Lord’s Day Service – October 19, 2014
14.10.19 CTK Service
(General explanation of how we order our services.)
The overarching theme of this service is that God forgives sins and declares righteous those who humbly cry to him for mercy.
The service opens with the words of Psalm 99:
The LORD reigns; let the peoples tremble!
He sits enthroned upon the cherubim; let the earth quake!
The LORD is great in Zion;
he is exalted over all the peoples.
Let them praise your great and awesome name!
Holy is he!
The King in his might loves justice.
You have established equity;
you have executed justice
and righteousness in Jacob.
Exalt the LORD our God;
worship at his footstool!
Holy is he!
Moses and Aaron were among his priests,
Samuel also was among those who called upon his name.
They called to the LORD, and he answered them.
In the pillar of the cloud he spoke to them;
they kept his testimonies
and the statute that he gave them.
O LORD our God, you answered them;
you were a forgiving God to them,
but an avenger of their wrongdoings.
Exalt the LORD our God,
and worship at his holy mountain;
for the LORD our God is holy!
This psalm exalts the Lord for both his holy justice and his mercy toward those who humbly call upon his name.
This leads us to affirm and praise the Lord for his Holiness with the hymn, “Holy, Holy, Holy,” which exalts the God who is both merciful and mighty. This hymn of adoration is followed by a Prayer of Praise and the singing of the Gloria Patri.
Since a primary focus of this service, and especially the sermon, will be humble cries to God for mercy, we will focus an extended time on such humble confession.
This time opens with God’s promise from 2 Chronicles 7:14-16:
If my people who are called by my name humble themselves, and pray and seek my face and turn from their wicked ways, then I will hear from heaven and will forgive their sin . . . Now my eyes will be open and my ears attentive to the prayer that is made in this place. For now I have chosen and consecrated this house that my name may be there forever. My eyes and my heart will be there for all time.
Although contextually this promise was made to Israel and has specific implication for the nation, its principles describe the everlasting disposition of God toward his people who humble themselves and seek him.
After a period of Silent Prayers of Repentance, we will express such a humble Corporate Prayer of Confession to the Lord, using the words of Psalm 25 interspersed with the musical refrain, “Lord, Have Mercy upon Us.”
Rich mercy is indeed given to those who humbly cry to God for forgiveness, and it is given through Christ, as is expressed in the Declaration of the Good News found in Ephesians 2:4-9:
But God, being rich in mercy, because of the great love with which he loved us, 5 even when we were dead in our trespasses, made us alive together with Christ—by grace you have been saved—and raised us up with him and seated us with him in the heavenly places in Christ Jesus, so that in the coming ages he might show the immeasurable riches of his grace in kindness toward us in Christ Jesus.

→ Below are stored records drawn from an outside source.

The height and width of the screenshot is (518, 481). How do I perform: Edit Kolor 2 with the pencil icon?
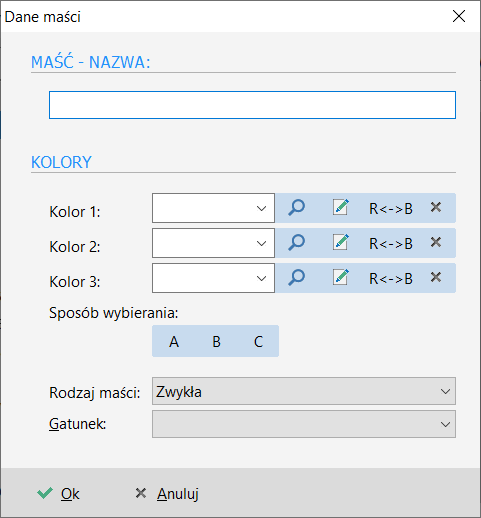341,243
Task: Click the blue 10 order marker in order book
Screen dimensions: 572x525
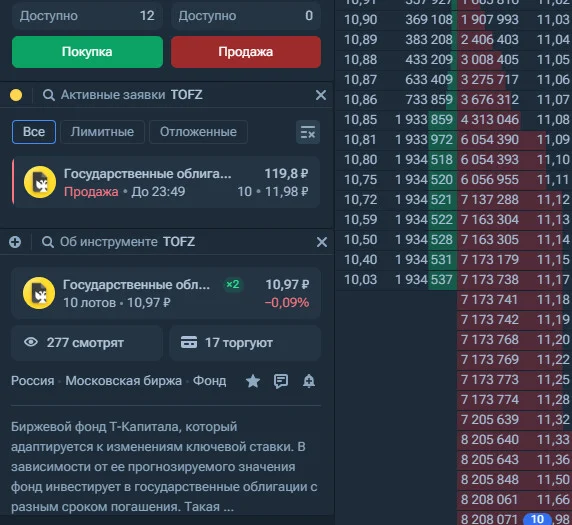Action: click(537, 519)
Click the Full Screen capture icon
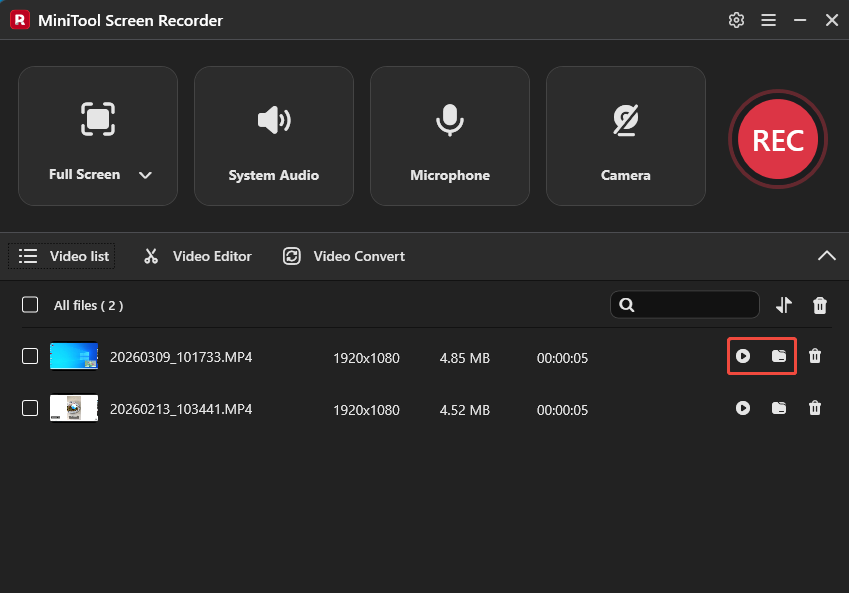Viewport: 849px width, 593px height. (x=97, y=119)
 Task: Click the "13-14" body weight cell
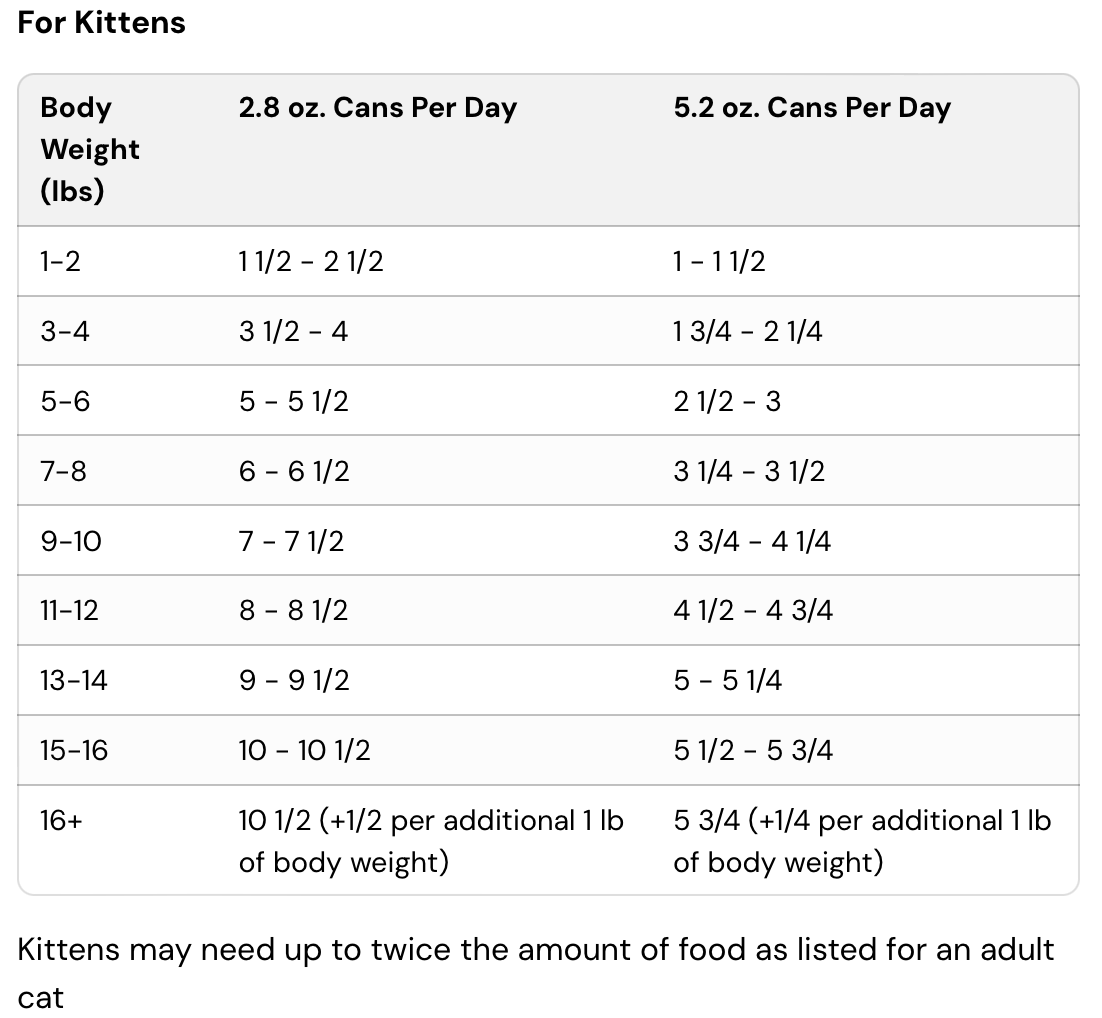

For by grace you have been saved through faith. And this is not your own doing; it is the gift of God, not a result of works, so that no one may boast.

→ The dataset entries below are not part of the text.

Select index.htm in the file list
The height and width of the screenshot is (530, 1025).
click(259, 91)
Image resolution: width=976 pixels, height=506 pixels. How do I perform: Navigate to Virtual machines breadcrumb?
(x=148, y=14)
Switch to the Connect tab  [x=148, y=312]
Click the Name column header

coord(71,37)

The Sermon of the day is from Luke 18:9-14, a parable that emphasizes the need for humble prayers for mercy. Those who presume and righteousness based on their own efforts will find themselves condemned. It is only when we look to Christ for forgiveness that we find righteousness given by God.

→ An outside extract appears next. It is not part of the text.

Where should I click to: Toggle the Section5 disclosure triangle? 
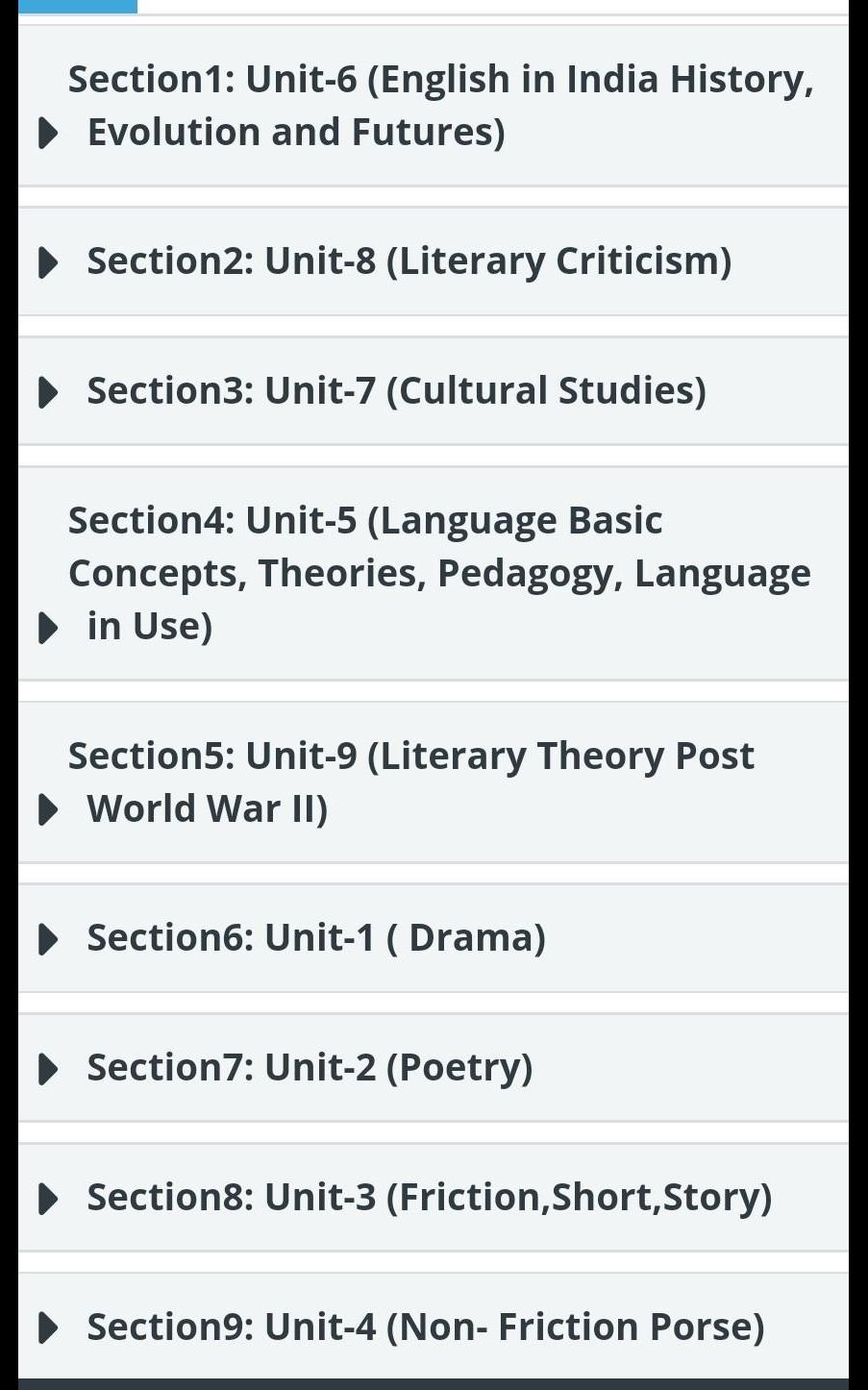tap(47, 809)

We respond to these truths with the hymn “Not What These Hands Have Done,” in which we acknowledge that it is God’s grace alone that speaks pardon to us and divine love on which we must rest for forgiveness.
Our service concludes with a request that “God in Mercy Grant Us Blessing,” and a prayer that such blessing will extend to the ends of the earth through the spread of the gospel.